Dari ‘Amr bin Dinar rahimahullah dari Jabir bin ‘Abdillah radhiyallahu 'anhu, ia berkata:
كُنَّا مَعَ النَّبِىِّ -صلى الله عليه وسلم- فِى غَزَاةٍ فَكَسَعَ رَجُلٌ مِنَ الْمُهَاجِرِينَ رَجُلاً مِنَ الأَنْصَارِ فَقَالَ الأَنْصَارِىُّ يَا لَلأَنْصَارِ وَقَالَ الْمُهَاجِرِىُّ يَا لَلْمُهَاجِرِينَ. فَقَالَ رَسُولُ اللَّهِ -صلى الله عليه وسلم- « مَا بَالُ دَعْوَى الْجَاهِلِيَّةِ ». قَالُوا يَا رَسُولَ اللَّهِ كَسَعَ رَجُلٌ مِنَ الْمُهَاجِرِينَ رَجُلاً مِنَ الأَنْصَارِ. فَقَالَ « دَعُوهَا فَإِنَّهَا مُنْتِنَةٌ »
”Dahulu kami pernah bersama Nabi shallallahu 'alaihi wasallam di Gaza, Lalu ada seorang laki-laki dari kaum Muhajirin yang memukul pantat seorang lelaki dari kaum Anshar.
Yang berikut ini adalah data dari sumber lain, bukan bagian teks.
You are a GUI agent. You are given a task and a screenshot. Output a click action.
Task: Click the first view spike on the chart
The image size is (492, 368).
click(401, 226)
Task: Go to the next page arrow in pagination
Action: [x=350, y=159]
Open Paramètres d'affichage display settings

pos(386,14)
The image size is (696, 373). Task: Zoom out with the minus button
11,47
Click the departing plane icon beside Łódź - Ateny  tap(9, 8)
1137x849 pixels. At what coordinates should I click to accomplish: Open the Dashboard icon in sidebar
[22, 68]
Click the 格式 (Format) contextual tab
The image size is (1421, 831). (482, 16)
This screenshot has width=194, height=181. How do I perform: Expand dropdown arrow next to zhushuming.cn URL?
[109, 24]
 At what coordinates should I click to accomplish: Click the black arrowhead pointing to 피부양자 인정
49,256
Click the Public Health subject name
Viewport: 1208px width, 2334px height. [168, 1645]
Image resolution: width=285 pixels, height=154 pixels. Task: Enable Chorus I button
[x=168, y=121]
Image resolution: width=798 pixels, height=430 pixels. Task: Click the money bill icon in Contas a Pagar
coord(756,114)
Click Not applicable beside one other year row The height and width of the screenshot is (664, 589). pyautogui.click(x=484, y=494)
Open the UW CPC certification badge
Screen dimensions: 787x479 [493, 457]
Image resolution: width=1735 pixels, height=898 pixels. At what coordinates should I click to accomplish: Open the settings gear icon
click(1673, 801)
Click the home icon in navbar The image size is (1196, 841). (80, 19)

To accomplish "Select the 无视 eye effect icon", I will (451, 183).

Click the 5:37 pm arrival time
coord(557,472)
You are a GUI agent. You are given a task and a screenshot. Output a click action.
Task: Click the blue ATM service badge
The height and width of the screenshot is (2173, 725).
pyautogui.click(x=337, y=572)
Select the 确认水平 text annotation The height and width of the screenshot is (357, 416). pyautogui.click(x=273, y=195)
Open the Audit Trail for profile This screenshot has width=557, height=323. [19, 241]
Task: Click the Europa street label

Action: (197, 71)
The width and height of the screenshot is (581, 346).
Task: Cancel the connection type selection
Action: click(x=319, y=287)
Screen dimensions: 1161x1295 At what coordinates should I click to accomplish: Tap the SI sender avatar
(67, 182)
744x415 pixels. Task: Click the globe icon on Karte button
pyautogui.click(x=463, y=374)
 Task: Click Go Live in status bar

Maka orang Anshar tadi pun berteriak: ‘Wahai orang Anshar (tolong aku).’ Orang Muhajirin tersebut pun berteriak: ‘Wahai orang muhajirin (tolong aku).’ Maka Rasulullah shallallahu 'alaihi wasallam bersabda: ‘Seruan Jahiliyyah macam apa ini?!.’ Mereka berkata: ‘Wahai Rasulullah, seorang muhajirin telah memukul pantat seorang dari kaum Anshar.’ Beliau bersabda: ‘Tinggalkan hal itu, karena hal itu adalah buruk.’” (HR. Al-Bukhari dan yang lainnya)
Hadits di atas adalah salah satu dalil tentang terlarangnya Ta’ashub terhadap kelompok, dan Nabi shallallahu 'alaihi wasallam mengkategorikannya sebagai seruan Jahiliyah. Lalu apa makna Ta’ashub, macam-macamnya, bahaya dan sikap Islam terhadapnya? Mari kita simak pembahasan berikut.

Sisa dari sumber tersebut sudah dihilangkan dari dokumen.